Bir köy düşünelim. Toplam 100 hane yaşıyor. Kimse çadırda ya da sokakta yatmadığına göre bu köyde en az 100 tane de konut olmalı. Oysa köydeki konut sayısı 110 düzeyinde, 10 konut alıcı ya da kiracı bekliyor.
Bu 110 konuta 80 kişi ya da aile sahip. Dolayısıyla konut sahibi olmayan 20 aile kirada oturuyor.
Birinci senaryo: Köyün muhtarı kaymakama gidiyor, ilçenin ileri
gelenleriyle görüşüyor, siyasetçileri devreye sokuyor ve sonuçta
köye kirada oturanlar için 20 konut yapılmasını sağlıyor.
Şimdi köyde kirada oturan kimse kalmadı, 100 hanenin 100’ü de ev
sahibi. Ama köydeki toplam konut sayısı 130’a çıktı.

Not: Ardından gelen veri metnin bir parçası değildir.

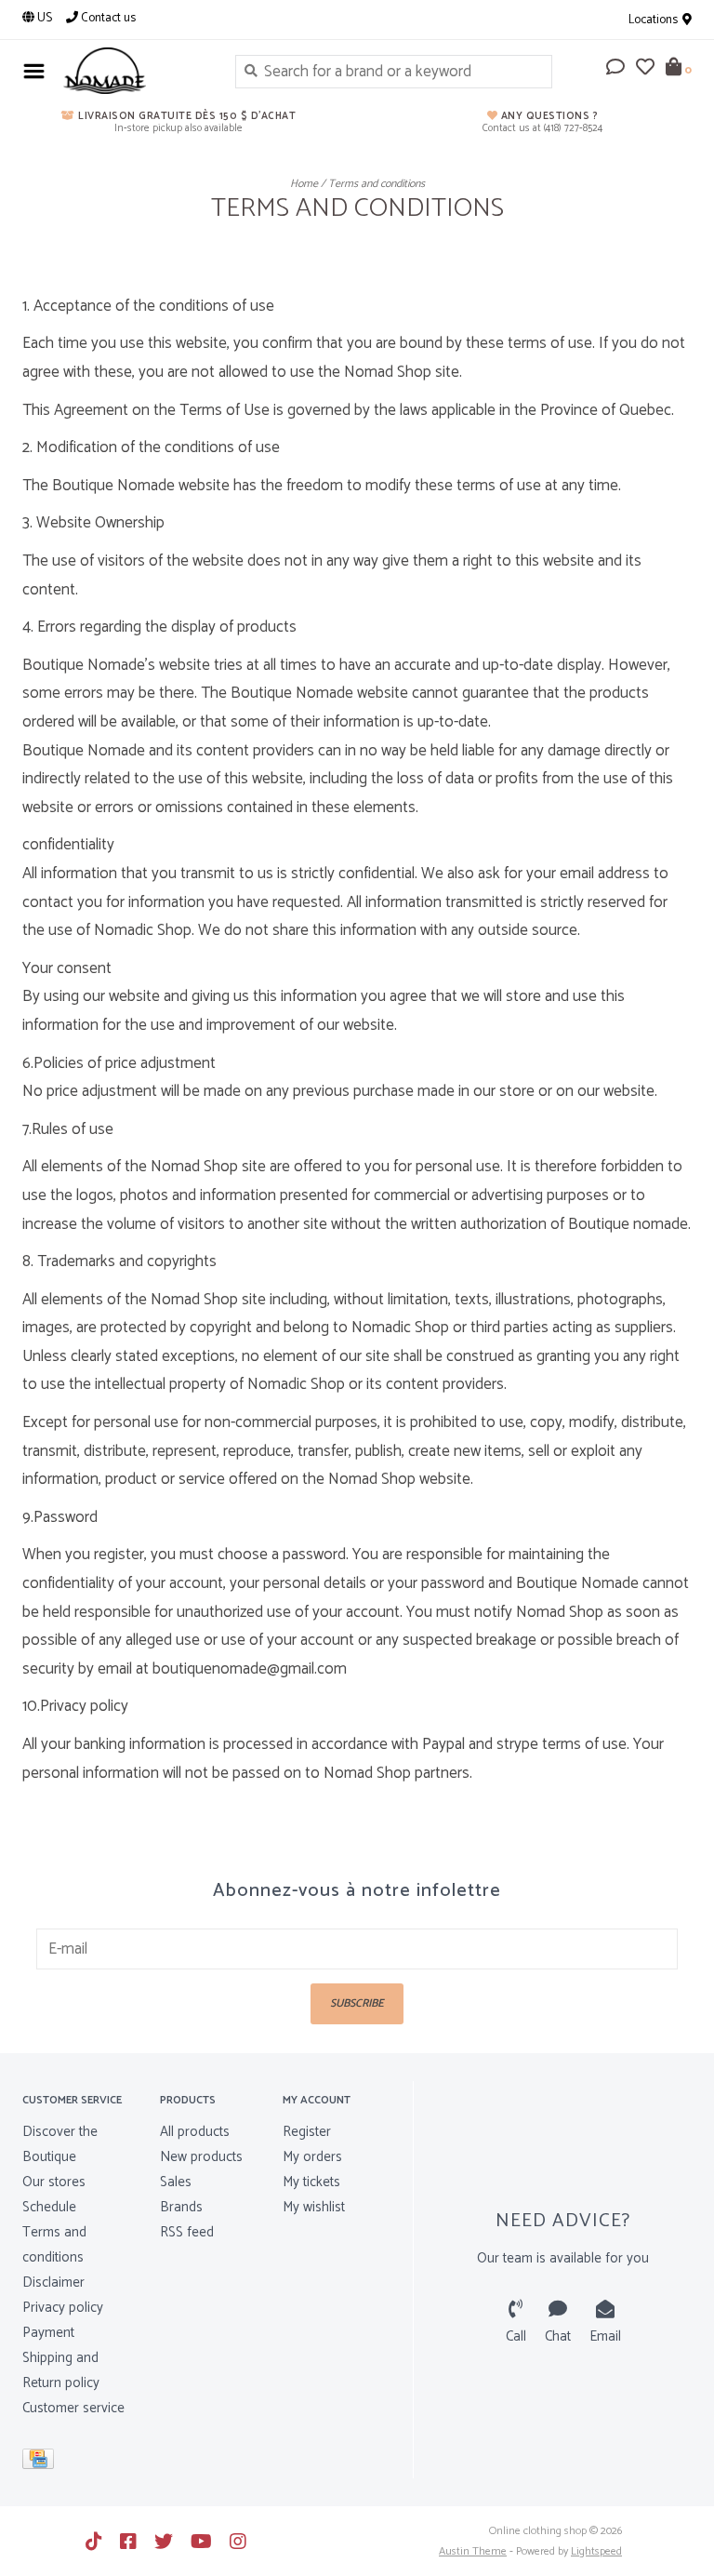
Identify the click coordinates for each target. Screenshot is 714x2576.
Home (304, 184)
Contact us (107, 18)
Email (605, 2336)
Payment (48, 2332)
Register (307, 2131)
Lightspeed (596, 2551)
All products (195, 2131)
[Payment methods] (41, 2463)
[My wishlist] (645, 69)
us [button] (43, 18)
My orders (312, 2157)
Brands (181, 2207)
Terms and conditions (376, 184)
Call (516, 2336)
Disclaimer (53, 2282)
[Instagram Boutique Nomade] (238, 2541)
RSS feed (187, 2232)
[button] (615, 69)
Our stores (54, 2182)
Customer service (73, 2408)
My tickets (311, 2182)
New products (201, 2157)
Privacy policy (62, 2307)
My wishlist (314, 2207)
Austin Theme (473, 2551)
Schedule (49, 2207)
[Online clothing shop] (135, 70)
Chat (558, 2336)
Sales (176, 2182)
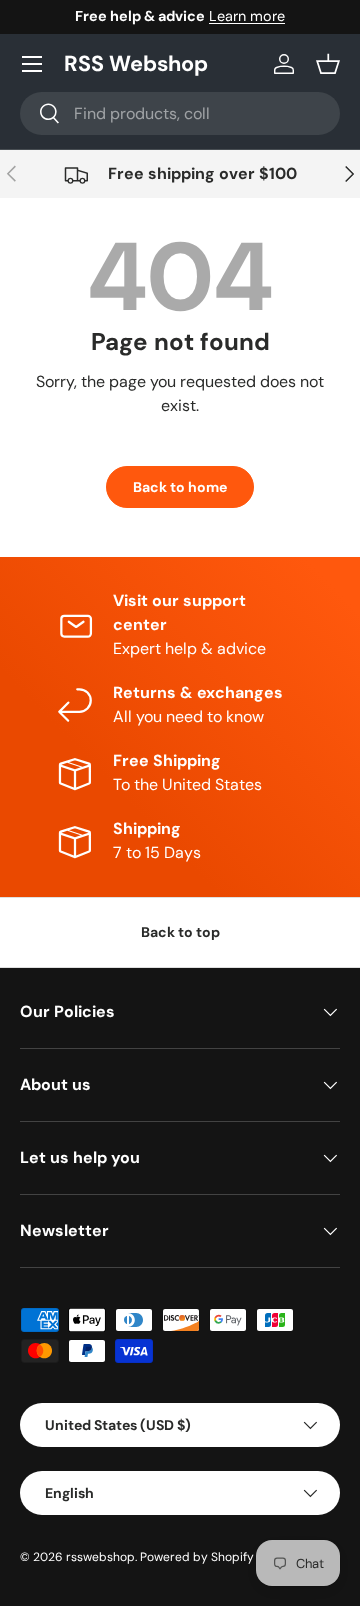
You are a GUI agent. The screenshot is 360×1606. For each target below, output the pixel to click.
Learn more (247, 16)
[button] (328, 64)
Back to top (180, 932)
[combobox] (180, 113)
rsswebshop (100, 1557)
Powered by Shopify (197, 1557)
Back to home (180, 487)
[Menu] (32, 64)
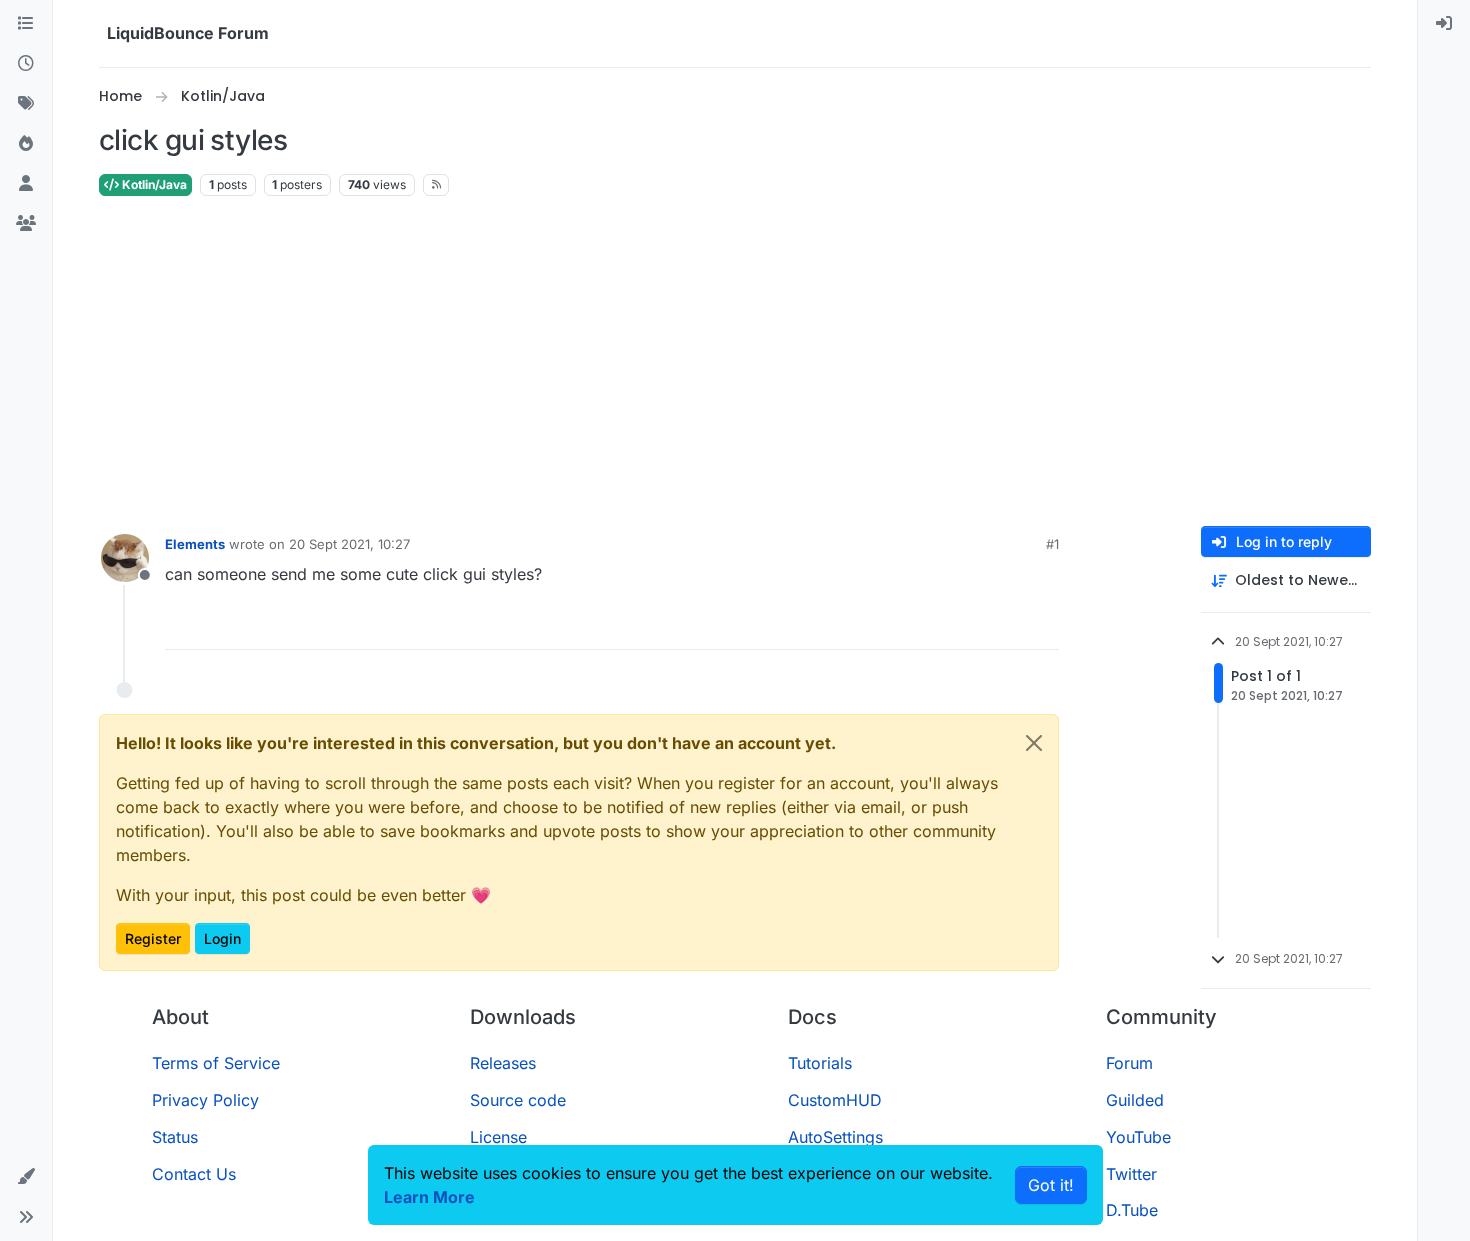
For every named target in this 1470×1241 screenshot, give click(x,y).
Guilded (1135, 1100)
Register (153, 938)
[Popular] (26, 144)
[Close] (1034, 743)
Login (222, 938)
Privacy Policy (205, 1100)
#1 (1052, 544)
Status (175, 1137)
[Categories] (26, 24)
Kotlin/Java (153, 184)
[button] (26, 1177)
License (498, 1137)
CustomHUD (835, 1100)
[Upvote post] (1010, 625)
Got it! (1051, 1185)
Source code (518, 1100)
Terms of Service (216, 1063)
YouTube (1138, 1137)
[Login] (1444, 24)
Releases (503, 1063)
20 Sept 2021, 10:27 (349, 544)
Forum (1129, 1063)
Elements (195, 544)
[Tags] (26, 104)
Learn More (429, 1197)
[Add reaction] (972, 625)
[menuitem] (1444, 24)
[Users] (26, 184)
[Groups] (26, 224)
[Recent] (26, 64)
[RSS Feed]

Köyde 110 konut varken bu konutların 20’sini kiraya verenler artık kiracılarını kaybetmiş durumdalar. Daha önce de zaten 10 konut boştu, şimdi 20 daha eklendi ve boştaki konut sayısı 30’a yükseldi.
Köye yeni gelenler oluyor, evlenenler oluyor, konut ihtiyacı da artıyor. Ama daha önce 10 konut içinden seçim yapmak gerekirken ve bu konutlara sahip olanlar boş durumda az konut bulunduğu için daha sıkı pazarlık edebilirken, şimdi durum değişti. Konut sayısı 30’a çıkınca bu sefer kiralayacak olanların eli güçlendi.
Hele hele satış söz konusu olduğunda konut sahipleri açısından sıkıntı daha da büyüyor.